[Exercise goal]:
Copy the passage on Cornas winemaking word for word from "Then two world" to "were not great.".

#### Page text

During Mr. Verset’s 75-year career as a vigneron, Cornas evolved from a little-known backwater to one of the world’s most renowned regions for red wines made from the syrah grape. By the turn of the millennium, his wines, made in tiny quantities, were being celebrated as among the purest expressions of what Cornas had to offer.

His wines might very easily have never been discovered. Beginning in the late 19th century, with the arrival of phylloxera, a ravenous aphid that devastated grapevines all over Europe, Cornas faced decades of catastrophe that almost wiped out its vineyards. A solution to phylloxera was found, but many Cornas vineyards, on precipitous slopes first planted 1,000 or more years earlier, were never restored.

 

During Mr. Verset’s 75-year career as a vigneron, Cornas evolved from a little-known backwater to one of the world’s most renowned regions for red wines made from the syrah grape.

Then two world wars, which sandwiched the Great Depression, robbed the region of much of its agricultural work force. The labor drain continued after World War II, when many of the young men of Cornas, following a path taken all over industrializing Europe, left agriculture to work in factories. More vineyards were abandoned, deemed too difficult to work for the pittance that could be earned.

But Mr. Verset (pronounced vehr-SAY) and a few others, like Auguste Clape and Mr. Balthazar’s father, René Balthazar, persisted in their traditional arduous labor, trudging up the hillside to the vineyards as their ancestors had done. The rewards were not great.

In the 1940s and ’50s, few vignerons bottled their own wines. Most of the Cornas wines were sold by the barrel directly to local bars and restaurants, or to merchants who bought finished wines and bottled them with their own labels, often under the Côtes du Rhône appellation. Many grape growers took additional jobs to make ends meet. Mr. Verset himself worked for many years with the railroad in the nearby city of Valence.

########
#### Data segment

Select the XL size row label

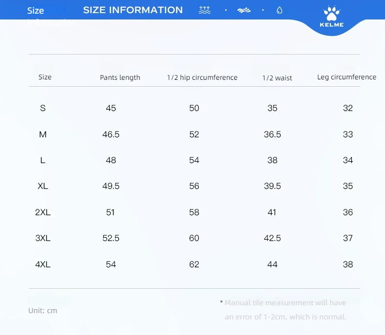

########

[Output for this exercise]:
Then two world wars, which sandwiched the Great Depression, robbed the region of much of its agricultural work force. The labor drain continued after World War II, when many of the young men of Cornas, following a path taken all over industrializing Europe, left agriculture to work in factories. More vineyards were abandoned, deemed too difficult to work for the pittance that could be earned.

But Mr. Verset (pronounced vehr-SAY) and a few others, like Auguste Clape and Mr. Balthazar’s father, René Balthazar, persisted in their traditional arduous labor, trudging up the hillside to the vineyards as their ancestors had done. The rewards were not great.